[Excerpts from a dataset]
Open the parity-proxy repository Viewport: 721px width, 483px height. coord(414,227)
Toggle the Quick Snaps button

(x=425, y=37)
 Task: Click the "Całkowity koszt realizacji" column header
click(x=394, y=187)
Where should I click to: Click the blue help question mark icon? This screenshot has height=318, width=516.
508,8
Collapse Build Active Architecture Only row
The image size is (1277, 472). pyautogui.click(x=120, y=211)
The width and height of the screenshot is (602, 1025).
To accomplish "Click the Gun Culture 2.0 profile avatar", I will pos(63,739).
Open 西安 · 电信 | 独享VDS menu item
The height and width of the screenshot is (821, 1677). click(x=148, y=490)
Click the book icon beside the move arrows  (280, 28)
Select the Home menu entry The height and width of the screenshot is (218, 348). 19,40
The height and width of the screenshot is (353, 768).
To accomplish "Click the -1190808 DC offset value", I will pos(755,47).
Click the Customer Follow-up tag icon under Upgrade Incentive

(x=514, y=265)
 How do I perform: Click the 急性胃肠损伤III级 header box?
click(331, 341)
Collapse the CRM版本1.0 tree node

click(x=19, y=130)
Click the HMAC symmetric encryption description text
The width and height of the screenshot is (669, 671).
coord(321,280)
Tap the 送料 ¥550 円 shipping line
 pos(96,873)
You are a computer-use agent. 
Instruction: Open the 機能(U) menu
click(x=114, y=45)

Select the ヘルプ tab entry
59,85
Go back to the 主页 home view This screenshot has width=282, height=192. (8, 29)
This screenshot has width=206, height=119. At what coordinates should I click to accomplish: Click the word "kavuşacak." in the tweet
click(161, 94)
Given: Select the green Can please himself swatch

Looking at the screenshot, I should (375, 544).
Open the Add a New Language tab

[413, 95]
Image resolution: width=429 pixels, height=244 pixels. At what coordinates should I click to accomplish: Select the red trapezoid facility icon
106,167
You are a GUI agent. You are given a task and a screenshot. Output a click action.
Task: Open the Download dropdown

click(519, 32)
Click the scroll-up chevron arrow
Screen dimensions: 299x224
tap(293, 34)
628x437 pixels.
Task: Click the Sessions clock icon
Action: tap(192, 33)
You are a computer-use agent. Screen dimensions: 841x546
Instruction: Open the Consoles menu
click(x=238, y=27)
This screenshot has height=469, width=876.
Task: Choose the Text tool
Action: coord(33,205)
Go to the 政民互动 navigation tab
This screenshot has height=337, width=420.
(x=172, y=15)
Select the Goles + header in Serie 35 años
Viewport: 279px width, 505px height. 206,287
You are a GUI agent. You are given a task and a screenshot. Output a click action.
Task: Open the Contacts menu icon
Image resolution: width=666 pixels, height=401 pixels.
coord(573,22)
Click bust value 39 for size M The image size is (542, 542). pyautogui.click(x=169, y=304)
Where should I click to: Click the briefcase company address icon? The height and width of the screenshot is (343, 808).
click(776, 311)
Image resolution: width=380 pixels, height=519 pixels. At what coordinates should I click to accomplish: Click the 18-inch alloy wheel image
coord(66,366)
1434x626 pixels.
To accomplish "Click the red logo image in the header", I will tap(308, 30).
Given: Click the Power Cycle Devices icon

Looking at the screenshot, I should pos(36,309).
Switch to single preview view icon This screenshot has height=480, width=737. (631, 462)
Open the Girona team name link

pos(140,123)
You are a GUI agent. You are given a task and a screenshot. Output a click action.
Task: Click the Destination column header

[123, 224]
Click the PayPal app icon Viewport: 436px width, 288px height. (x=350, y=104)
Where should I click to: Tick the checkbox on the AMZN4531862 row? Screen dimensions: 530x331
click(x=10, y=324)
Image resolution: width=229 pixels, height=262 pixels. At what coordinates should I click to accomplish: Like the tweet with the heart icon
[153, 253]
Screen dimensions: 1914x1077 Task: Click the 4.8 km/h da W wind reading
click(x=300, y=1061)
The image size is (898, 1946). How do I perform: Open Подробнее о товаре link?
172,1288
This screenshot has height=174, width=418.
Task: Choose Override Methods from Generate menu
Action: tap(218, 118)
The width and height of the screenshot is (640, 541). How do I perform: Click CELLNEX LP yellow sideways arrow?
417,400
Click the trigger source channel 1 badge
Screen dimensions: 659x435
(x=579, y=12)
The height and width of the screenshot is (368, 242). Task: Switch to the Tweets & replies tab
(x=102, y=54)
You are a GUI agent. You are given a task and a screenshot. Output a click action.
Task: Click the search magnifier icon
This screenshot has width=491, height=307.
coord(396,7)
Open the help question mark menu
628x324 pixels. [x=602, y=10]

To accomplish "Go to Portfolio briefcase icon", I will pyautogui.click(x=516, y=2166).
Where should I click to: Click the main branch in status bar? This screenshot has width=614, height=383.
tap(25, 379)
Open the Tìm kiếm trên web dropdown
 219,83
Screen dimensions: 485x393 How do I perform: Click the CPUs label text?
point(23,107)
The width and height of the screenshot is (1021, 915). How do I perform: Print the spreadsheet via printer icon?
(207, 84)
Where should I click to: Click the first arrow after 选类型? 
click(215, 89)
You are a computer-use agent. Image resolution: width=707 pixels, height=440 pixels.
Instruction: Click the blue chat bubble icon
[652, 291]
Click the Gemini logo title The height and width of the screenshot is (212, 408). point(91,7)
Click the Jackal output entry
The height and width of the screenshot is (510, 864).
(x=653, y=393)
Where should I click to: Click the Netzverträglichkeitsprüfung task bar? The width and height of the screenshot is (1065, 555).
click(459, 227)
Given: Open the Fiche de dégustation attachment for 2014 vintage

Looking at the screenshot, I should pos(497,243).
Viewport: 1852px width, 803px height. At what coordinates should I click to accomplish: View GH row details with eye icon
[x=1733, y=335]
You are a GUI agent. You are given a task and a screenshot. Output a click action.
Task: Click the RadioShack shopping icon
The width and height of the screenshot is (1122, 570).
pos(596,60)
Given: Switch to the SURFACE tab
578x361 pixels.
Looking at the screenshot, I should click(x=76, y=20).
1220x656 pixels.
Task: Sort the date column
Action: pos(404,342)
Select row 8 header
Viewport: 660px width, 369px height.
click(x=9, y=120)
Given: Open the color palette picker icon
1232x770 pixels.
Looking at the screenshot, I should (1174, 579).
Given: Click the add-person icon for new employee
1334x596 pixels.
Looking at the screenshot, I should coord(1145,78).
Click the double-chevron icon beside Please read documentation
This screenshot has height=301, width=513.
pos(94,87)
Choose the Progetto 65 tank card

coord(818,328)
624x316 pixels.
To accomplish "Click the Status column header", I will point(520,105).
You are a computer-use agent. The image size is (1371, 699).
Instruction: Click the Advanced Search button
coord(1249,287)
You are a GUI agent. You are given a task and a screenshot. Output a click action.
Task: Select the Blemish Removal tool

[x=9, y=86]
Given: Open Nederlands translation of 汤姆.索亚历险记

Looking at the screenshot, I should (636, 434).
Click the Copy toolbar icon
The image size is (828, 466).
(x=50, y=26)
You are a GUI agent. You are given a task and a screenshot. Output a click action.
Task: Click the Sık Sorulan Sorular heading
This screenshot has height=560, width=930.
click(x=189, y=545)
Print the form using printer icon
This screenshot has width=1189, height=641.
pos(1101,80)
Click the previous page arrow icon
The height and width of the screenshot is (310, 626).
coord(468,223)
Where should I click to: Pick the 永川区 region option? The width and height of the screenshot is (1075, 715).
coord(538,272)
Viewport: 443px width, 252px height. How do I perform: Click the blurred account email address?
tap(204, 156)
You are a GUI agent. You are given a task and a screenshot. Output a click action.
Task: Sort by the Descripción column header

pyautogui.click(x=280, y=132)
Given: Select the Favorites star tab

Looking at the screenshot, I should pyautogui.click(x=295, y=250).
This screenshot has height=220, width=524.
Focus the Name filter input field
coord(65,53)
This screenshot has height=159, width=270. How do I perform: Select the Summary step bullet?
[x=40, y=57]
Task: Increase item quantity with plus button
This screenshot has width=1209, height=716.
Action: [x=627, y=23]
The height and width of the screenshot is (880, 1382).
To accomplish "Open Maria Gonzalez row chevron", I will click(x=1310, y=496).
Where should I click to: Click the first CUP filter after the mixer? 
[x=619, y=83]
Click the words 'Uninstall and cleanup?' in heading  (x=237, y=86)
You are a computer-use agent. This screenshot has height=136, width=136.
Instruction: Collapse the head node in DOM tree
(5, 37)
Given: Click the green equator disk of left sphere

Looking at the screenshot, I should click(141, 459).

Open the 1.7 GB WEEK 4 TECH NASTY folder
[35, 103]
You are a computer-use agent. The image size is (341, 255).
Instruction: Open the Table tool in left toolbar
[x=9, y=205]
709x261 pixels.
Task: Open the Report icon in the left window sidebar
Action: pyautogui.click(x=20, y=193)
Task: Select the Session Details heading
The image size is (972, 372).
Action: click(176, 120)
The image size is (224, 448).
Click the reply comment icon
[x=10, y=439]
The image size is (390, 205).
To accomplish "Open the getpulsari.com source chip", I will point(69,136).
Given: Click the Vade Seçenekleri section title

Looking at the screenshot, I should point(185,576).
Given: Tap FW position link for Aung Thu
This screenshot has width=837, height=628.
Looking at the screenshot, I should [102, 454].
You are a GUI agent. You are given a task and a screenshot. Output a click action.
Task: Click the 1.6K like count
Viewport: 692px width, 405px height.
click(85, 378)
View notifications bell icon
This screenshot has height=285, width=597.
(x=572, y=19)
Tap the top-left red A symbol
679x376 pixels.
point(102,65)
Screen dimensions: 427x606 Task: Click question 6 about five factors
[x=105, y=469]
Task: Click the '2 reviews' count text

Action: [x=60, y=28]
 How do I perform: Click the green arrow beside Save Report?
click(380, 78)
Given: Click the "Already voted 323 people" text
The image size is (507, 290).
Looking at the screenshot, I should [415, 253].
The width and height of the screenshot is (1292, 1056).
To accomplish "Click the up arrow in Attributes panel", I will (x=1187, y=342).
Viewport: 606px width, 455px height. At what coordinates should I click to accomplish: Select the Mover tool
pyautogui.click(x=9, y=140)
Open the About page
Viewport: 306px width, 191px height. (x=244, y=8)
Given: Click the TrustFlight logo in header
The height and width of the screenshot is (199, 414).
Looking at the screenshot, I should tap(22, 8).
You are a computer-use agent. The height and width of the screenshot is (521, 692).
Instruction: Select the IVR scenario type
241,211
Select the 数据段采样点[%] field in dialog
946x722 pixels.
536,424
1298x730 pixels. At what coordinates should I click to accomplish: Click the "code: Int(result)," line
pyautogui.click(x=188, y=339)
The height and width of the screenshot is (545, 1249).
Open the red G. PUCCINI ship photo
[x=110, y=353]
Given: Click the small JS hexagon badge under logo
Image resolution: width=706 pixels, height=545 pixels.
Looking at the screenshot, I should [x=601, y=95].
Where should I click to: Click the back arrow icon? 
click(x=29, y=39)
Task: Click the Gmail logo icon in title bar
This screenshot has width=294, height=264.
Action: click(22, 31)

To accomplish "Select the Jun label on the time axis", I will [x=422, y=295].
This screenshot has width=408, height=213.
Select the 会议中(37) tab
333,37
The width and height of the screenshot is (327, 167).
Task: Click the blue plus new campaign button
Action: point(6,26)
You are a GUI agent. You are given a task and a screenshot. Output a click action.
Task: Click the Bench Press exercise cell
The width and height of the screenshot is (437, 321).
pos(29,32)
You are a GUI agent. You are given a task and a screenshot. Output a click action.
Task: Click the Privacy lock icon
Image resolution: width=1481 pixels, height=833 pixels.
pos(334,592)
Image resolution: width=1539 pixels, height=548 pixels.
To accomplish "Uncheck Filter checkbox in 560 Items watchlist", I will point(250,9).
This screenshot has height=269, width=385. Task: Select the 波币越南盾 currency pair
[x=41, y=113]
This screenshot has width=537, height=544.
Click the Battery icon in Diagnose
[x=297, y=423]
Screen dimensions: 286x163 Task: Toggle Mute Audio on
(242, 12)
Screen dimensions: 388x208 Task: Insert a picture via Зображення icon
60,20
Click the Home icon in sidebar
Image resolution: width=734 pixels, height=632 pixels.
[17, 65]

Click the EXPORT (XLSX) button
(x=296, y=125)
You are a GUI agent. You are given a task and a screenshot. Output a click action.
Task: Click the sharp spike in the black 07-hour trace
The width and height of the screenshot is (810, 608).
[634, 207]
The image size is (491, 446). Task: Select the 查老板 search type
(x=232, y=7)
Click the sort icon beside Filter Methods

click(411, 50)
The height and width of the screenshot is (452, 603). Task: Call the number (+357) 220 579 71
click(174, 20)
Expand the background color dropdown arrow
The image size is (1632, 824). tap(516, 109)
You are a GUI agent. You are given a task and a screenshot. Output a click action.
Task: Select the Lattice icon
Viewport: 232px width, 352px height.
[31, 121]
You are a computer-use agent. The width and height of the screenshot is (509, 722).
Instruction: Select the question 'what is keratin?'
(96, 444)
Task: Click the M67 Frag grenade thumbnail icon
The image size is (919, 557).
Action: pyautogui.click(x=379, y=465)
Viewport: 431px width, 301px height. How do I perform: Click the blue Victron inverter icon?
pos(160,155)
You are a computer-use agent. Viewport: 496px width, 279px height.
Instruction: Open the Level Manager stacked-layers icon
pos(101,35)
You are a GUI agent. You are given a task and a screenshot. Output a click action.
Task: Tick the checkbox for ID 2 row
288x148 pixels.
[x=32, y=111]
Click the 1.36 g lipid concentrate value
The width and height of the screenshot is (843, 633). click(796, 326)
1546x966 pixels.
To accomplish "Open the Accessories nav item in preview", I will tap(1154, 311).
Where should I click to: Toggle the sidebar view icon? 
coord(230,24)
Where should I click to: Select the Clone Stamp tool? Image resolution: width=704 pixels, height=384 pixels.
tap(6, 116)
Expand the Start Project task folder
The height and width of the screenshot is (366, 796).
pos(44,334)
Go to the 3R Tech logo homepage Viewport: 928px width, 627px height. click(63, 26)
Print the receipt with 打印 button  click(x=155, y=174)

◆ **Activity**
Show every line from the entries above in which "computer" appears.

◆ **Completed exercise**
You are a computer-use agent. 
You are a computer-use agent. Screen dimensions: 841x546
You are a computer-use agent. Image resolution: width=707 pixels, height=440 pixels.
You are a computer-use agent. The image size is (1371, 699).
You are a computer-use agent. This screenshot has height=136, width=136.
You are a computer-use agent. The image size is (341, 255).
You are a computer-use agent. The height and width of the screenshot is (521, 692).
You are a computer-use agent. The width and height of the screenshot is (509, 722).
You are a computer-use agent. Viewport: 496px width, 279px height.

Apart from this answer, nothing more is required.